With Thanksgiving just around the corner, there’s probably only one thing on everybody’s mind: the anniversary of Tiger Woods’ sex scandal. Tiger’s correspondence with his then-mistress Rachel Uchitel was the sext heard ‘round the world…a sext that caused a media frenzy so rampant the L.A. Times placed it in a poll as a choice for the top news story of 2010 along with the gulf oil spill and the earthquake in Haiti.
There were other athletes in the news this year whose smart phones made them look like dumb guys. Brett Favre, hall of fame QB-to-be allegedly sent a female reporter a picture of his Crocs (and, oh yeah, his penis was in the frame) and the pro basketplayer married to Eva Longoria also known as Tony Parker is being divorced by his desperate housewife because she found over forty flirty text messages he sent to a wife of one of his teammates. An “assist” in sports is when you pass your teammate the ball and he scores. There is no term for scoring with your teammate’s wife, but it should probably rhyme with “ooshtag.”
Dropping the jocks for a moment, the award for the worst sext offender of 2010 goes to Ken Kratz, the (married) Wisconsin D.A. who reluctantly stepped down from his position after he was caught texting more than thirty suggestive messages to a domestic abuse victim he was representing. The only thing more stunning than the disgustingly predatory nature of Kratz’s molextation was the incredible lameness of his texts. Here are three to either laugh or cry at:
- “Are u the kind of girl that likes secret contact with an older married elected DA…the riskier the better?”
- “I’m serious! Im the atty. I have the $350,000 house. I have the 6-figure career. You may have the tall, young, hot nymph, but I am the prize!”
- “I would not expect you to be the other woman. I would want you to be so hot and treat me so well that you’d be THE woman! R U that good?”
Fortunately the poor woman on the receiving end of these messages was that good. So good in fact she took Kratz’s messages to the cops and now he’s probably selling his $350,000 Wisconsin home he bragged about and moving into the alley behind the house where Brett Favre lived when he played for the Green Bay Packers. There must be something in the cheese up there in Wisconsin making these men sextaholics—just another reason to eat locally, unless of course you live in Wisconsin, in which case you should stick with Kraft American singles, individually wrapped for your convenience. (PSA: sexting and all things “wrapped” go good together!)

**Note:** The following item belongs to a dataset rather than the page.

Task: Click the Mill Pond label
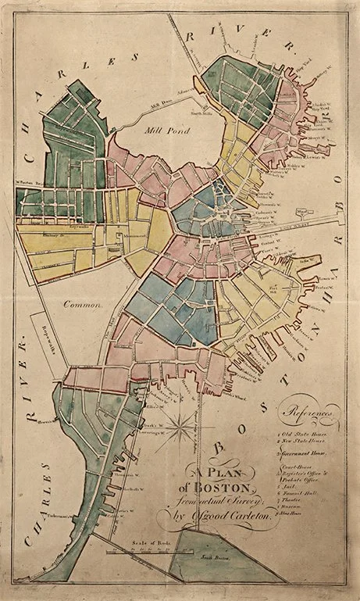(167, 134)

Speaking of things American, Alexandria Mills, Miss World 2010 who hails from Kentucky may lose her title because of a nude photo she took of herself while she was Miss America. She sent the picture to her boyfriend, and “somehow” it leaked. Maybe with a little luck one day the boyfriend will be on the same basketball team as Tony Parker.
Another American sexting cautionary tale from 2010 would be Demi and Ashton, our nation’s poster cougar-couple, who had to travel all the way to Israel to escape a brewing claim of Ashton’s infidelity of which the other woman said she could prove with text messages Ashton sent to her. Ashton must have been thinking with his peter instead of his Keter. Maybe he got confused since both have crowns.
Teachers are sexting students. Vice Principals are sexting students. Students are sexting students. There was a great article in the New York Times today about the difficulties school kids face in this digital age. Discussed were teens shrinking attention spans, the development of dangerous brain patterns, and having to overcome the distraction of YouTube, Facebook, iTunes, and how the hell someone ever figures out which letter of a website’s name to capitalize (none). But the one challenge facing high school students today from digitalization that the article failed to cover was the sext’s replacement of…the classic love letter.
If a picture says a thousand words, are three of them I, Love, and You? Does a headless boob shot say I yearn for you? Gone are the days of spilling your guts out with chicken-scratch penmanship as you write in such a tornado of infatuation and crush that you bruise your arm on the three rings of your Trapper Keeper. Gone are the days of slipping those lines of passion into your beloved’s locker. And gone are the days of having to wait wait wait for that note to be found and then to ultimately learn if your love is reciprocated. Nowadays all kids have to do is punch RUD2F into their phone and in seconds they get an answer.
And maybe that’s the problem. Technology isn’t the culprit, but merely the conduit—for there is no greater temptation than instant gratification. It’s kinda like buying a block of cheese that’s already been sliced.
I had two conversations today in which I mentioned my plans for writing this blog about sexting. One talk was with a guy in college, the other was with an investment banker in his 40’s. Both laughed when I told them my idea and exclaimed with a wry smile, “I got sexted last night.”
Maybe it’s a coincidence, or maybe I just hang out with sluts. But sexting has taken over, which is sad because the pixelation of one’s uncontrollable expressions of lust seems to be as soulful as an individually wrapped slice of “cheese.”